Thank you JIm for telling your very compelling story and trying to educate the public. We are lucky to have you as a forum member.
since we are able to express our personal viewpoints here without judgement, I was one of the ones who was disturbed by this interview. and I believe the general substance of the interview does help to shed the light to the overwhelming losses we as caregivers are subjected to, and the need for more funding to find a cure. but I found the lack of empathy for such a tragedy disturbing in my own personal opinion.
Excellent job, Jim! Very impressed at how much you got across in very little time. Thank you for publicly sharing your very personal story and helping to educate the masses.
Thank you for all your support. I do believe that the first Today Show segment about how little activism there is in the AD world is the most important point.

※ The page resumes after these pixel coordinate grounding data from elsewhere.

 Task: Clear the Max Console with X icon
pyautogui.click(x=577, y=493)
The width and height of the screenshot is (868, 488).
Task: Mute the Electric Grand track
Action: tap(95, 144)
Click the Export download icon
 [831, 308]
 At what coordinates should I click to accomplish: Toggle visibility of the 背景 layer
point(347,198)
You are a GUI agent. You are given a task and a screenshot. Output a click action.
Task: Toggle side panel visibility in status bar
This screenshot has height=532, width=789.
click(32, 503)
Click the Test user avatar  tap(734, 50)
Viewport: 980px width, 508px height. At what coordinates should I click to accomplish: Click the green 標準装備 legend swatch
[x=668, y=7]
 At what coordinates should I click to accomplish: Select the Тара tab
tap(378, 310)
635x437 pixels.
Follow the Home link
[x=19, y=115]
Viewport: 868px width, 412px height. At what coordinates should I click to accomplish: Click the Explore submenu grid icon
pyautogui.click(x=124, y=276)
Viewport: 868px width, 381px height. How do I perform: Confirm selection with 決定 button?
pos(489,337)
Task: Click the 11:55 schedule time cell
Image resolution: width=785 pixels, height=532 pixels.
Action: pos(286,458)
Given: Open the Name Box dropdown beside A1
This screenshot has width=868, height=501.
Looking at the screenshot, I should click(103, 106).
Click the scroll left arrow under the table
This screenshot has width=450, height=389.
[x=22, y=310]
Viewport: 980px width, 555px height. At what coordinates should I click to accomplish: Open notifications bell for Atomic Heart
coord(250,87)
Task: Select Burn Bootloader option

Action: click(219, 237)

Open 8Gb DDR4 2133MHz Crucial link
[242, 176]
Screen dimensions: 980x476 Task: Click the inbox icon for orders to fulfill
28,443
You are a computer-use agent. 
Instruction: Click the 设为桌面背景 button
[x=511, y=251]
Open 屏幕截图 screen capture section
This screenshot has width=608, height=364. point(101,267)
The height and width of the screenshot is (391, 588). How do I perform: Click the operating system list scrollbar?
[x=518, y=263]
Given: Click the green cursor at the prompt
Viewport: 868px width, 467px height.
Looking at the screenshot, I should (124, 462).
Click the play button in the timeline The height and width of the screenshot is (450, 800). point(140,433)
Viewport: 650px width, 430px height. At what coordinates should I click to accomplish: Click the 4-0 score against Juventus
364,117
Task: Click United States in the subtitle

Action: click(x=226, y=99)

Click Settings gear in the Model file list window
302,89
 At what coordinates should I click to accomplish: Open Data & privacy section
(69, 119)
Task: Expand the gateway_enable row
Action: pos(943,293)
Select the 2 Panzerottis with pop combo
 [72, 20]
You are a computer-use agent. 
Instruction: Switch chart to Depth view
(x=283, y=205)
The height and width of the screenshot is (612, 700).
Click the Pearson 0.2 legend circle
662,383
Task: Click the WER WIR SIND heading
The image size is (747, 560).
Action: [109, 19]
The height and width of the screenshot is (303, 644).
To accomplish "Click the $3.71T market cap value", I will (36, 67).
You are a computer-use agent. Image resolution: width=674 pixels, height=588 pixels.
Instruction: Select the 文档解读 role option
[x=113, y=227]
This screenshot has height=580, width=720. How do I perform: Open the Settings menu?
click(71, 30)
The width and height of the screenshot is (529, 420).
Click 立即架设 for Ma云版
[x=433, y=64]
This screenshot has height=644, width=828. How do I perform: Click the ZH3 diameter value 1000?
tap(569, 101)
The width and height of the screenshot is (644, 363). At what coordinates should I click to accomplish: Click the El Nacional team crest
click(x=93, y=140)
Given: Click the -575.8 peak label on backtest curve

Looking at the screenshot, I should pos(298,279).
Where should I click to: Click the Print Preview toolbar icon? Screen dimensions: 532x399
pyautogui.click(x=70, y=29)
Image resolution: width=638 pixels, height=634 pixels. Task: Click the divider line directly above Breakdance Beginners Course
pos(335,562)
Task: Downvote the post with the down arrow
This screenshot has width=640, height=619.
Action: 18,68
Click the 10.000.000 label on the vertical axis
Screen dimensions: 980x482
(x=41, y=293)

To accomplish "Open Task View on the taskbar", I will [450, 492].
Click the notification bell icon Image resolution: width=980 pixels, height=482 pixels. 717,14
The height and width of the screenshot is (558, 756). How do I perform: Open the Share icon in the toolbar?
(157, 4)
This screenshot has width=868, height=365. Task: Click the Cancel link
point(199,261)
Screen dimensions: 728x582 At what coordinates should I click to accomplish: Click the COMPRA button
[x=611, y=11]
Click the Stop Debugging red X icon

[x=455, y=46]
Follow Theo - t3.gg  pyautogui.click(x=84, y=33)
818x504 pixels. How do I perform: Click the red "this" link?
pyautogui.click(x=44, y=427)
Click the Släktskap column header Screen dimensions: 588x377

WE all know about the AD experience. However, not enough outsiders do. There is such a huge knowledge deficit and more myths and misunderstandings than can even be counted. There is so much that needs to be told. So much that people need to learn. This is one of the limits of the entire series. Not enough time to tell it all.
As much as I tried I dont think Maria ever really "got" that spouse AD is very different from parent AD. This bias of course come from her own experiences. As we all know this spouse experience has to be experienced first hand.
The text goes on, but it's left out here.